A strike by air traffic controllers hampered flight arrivals and departures Tuesday at Brussels airport, which is still operating below full capacity following suicide bombing attacks last month.
On March 22, two attackers blew themselves up in the airport's departure hall, while a third set off a bomb blast at a Brussels underground station, killing 32 people in total. The airport was closed for several days and services have not yet returned to normal.
The terrorist attacks came amid an industrial dispute between the airport and air traffic controllers centering on a reduction of early retirement benefits.
On Tuesday, a deal was struck under which air traffic controllers will gradually see their working age extended, the Belga news agency reported.
But the agreement "does not satisfy the guild of air controllers," aviation operator Belgocontrol wrote in a statement, adding that its staff were declaring that they were ill and unable to perform their functions.
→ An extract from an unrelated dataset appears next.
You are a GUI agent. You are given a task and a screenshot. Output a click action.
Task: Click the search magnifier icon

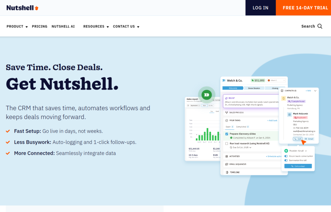point(320,26)
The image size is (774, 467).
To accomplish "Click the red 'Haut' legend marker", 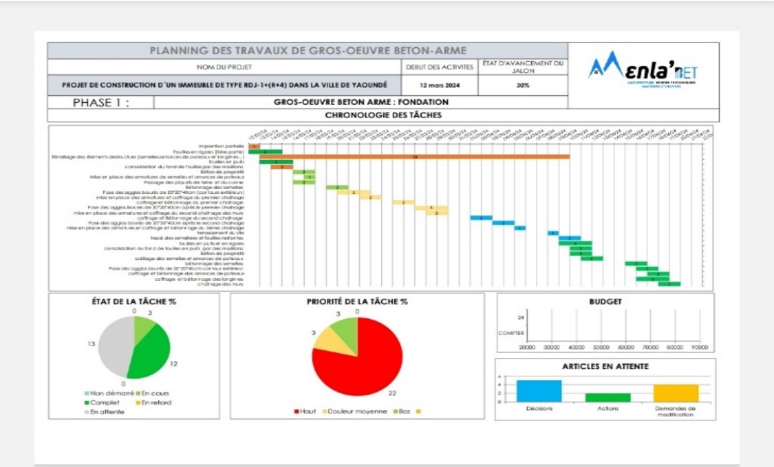I will (297, 412).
The industrial action briefly prompted the airport to shut down all flight operations. It later announced that "only a limited number of outbound and inbound flights will be possible" until 10:15 pm (2015 GMT).
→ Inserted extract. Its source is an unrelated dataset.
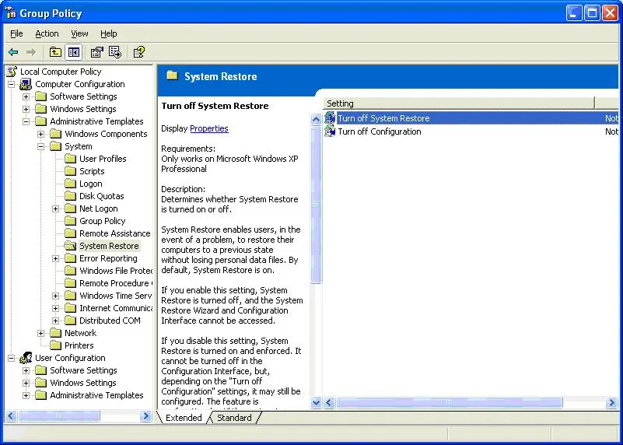This screenshot has width=623, height=445.
Task: Expand the Network folder node
Action: point(41,333)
Charleroi airport, which is located 50 kilometres south of Brussels but also services the Belgian capital, was affected too by the strike action, Belga wrote.
Meanwhile, the police shut down the access road to Brussels airport because of a suspicious vehicle, the airport wrote on Twitter. There is no other way of reaching the terminals at present, as rail services have not yet resumed in the wake of last month's attacks.
Bomb disposal units had been summoned and the area was cordoned off, Belga wrote, citing the federal police. The vehicle has a suspicious registration plate, the news agency added.